§ **Work item A**: According to the schema advertisement notes, what do instances that don't expose /schema return?
§ **Work item B**: Return the stretch of the schema advertisement notes from "Integration points (minimal" through "populated during discover_peers()", with no changes.
§ **Work item C**: Write the next part of the schema advertisement notes, starting after the last sentence shown.

---------- Text shown

New module: trails.federation_schema containing:

  • SchemaAdvertisement, NodeTypeInfo, PredicateInfo — dataclasses
  • build_local_schema() — combines ORM, shapes, capabilities, and store data into an advertisement
  • schema_to_json() / schema_from_json() — serialization
  • fetch_peer_schema() — HTTP fetch with error handling
  • SchemaCache — thread-safe TTL cache

Integration points (minimal changes to existing modules):

  • http_adapter.py — new GET /schema route
  • mcp_resources.pyregister_schema_resource() for trails://schema
  • federation_mesh.pySchemaCache on MeshManager, populated during discover_peers()
  • cli/federation.pyschema subcommand

Consequences

Positive

  • Federated queries are no longer blind — peers can inspect each other's schemas before writing SERVICE clauses.
  • CLI tooling can display what a peer offers (trails federation schema --peer X), reducing trial-and-error.
  • The mesh view becomes richer: operators see not just "is it up?" but "what does it have?"
  • Schema caching avoids redundant fetches during health check rounds.
  • The advertisement is purely additive: instances that don't expose /schema simply return 404 and federation continues to work as before.

Negative

  • Schema advertisements reveal the internal structure of an instance. In security-sensitive deployments, the /schema endpoint should be gated by Cedar policy (future work).

--------------------
---------- Input data

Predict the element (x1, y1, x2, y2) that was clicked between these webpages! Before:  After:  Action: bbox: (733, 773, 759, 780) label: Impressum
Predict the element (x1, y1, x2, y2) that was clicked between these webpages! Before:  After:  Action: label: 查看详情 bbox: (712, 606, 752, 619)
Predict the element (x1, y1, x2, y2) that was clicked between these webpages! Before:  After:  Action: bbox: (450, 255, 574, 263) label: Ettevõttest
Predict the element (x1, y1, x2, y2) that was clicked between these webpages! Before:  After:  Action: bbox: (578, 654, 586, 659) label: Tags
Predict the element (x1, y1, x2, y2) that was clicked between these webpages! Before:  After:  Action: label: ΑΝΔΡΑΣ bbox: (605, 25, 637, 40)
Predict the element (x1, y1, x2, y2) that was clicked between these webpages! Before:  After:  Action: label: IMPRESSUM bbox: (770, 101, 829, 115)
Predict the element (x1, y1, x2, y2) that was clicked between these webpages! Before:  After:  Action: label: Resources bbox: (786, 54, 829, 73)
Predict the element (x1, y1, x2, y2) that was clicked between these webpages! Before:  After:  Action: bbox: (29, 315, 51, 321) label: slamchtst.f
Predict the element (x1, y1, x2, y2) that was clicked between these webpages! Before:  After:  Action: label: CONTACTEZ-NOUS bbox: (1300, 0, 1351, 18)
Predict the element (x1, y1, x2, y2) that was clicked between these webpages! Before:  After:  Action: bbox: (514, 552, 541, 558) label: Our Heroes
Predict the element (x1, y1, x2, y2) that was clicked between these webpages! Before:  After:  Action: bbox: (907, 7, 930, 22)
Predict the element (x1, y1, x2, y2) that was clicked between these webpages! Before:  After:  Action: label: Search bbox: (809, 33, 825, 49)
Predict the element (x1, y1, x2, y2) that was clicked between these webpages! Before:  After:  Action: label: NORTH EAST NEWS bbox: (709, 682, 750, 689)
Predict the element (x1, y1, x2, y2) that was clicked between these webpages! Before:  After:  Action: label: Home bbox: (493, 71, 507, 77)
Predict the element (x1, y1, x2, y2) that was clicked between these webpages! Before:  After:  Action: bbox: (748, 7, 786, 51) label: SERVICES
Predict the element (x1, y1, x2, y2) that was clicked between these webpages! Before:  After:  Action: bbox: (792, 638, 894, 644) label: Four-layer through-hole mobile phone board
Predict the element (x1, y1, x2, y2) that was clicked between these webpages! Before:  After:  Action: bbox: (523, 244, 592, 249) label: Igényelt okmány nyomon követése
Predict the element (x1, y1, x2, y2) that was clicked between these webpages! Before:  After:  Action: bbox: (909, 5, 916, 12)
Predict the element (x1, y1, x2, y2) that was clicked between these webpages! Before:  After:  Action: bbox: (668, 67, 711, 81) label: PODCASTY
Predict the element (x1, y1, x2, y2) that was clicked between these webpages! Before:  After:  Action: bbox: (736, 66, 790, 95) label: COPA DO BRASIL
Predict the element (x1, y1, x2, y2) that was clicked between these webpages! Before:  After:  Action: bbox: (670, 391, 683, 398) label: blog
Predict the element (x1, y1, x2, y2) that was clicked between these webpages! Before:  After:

--------------------

§ **Exercise result A**: They return 404.

§ **Exercise result B**:
Integration points (minimal changes to existing modules):

  • http_adapter.py — new GET /schema route
  • mcp_resources.pyregister_schema_resource() for trails://schema
  • federation_mesh.pySchemaCache on MeshManager, populated during discover_peers()

§ **Exercise result C**:
  • The advertisement is a point-in-time snapshot. Dynamic schema changes (new @node_type registered at runtime) are only visible after the next fetch. The TTL cache mitigates staleness but does not eliminate it.
  • Level 3 alignment is deferred, so cross-instance vocabulary mapping remains manual.

Risks

  • Schema drift. If a peer changes its schema between advertisement fetches, cached information becomes stale. The TTL (default 5 min) bounds the staleness window.
  • Large schemas. An instance with hundreds of node types produces a large JSON document. Pagination is not implemented in L1/L2 but can be added if needed.

See Also

  • ADR-0023 — federation and instance mesh design
  • ADR-0021 — progressive enhancement (schema exchange is additive)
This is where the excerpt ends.